Data extracted from a collection:
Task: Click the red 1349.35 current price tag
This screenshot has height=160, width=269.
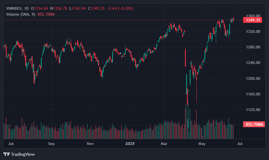Action: pos(253,20)
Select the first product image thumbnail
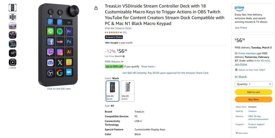This screenshot has height=138, width=275. pyautogui.click(x=13, y=8)
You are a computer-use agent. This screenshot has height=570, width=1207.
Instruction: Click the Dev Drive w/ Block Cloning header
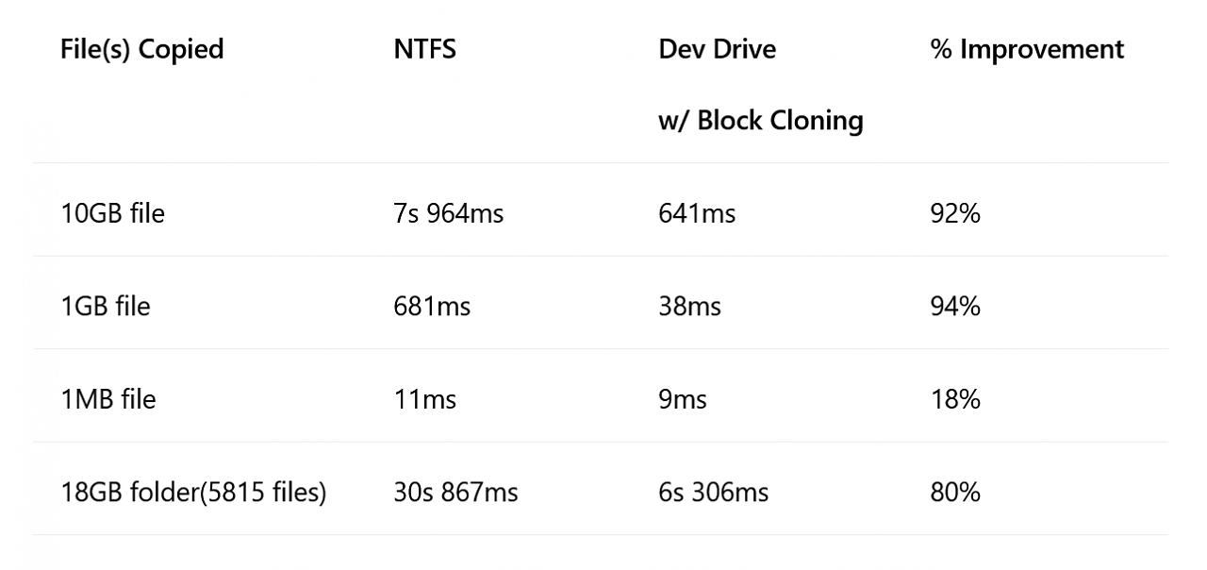coord(760,85)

# WORK INSTRUCTION
When you reach the line that contains "This screenshot has height=160, width=269." in the records above, copy it and every line after it exactly through the last one, leaving out the pictures.

# RESPONSE
This screenshot has height=160, width=269.
Action: pos(253,20)
Select the first product image thumbnail
This screenshot has height=138, width=275. pyautogui.click(x=13, y=8)
You are a computer-use agent. This screenshot has height=570, width=1207.
Instruction: Click the Dev Drive w/ Block Cloning header
coord(760,85)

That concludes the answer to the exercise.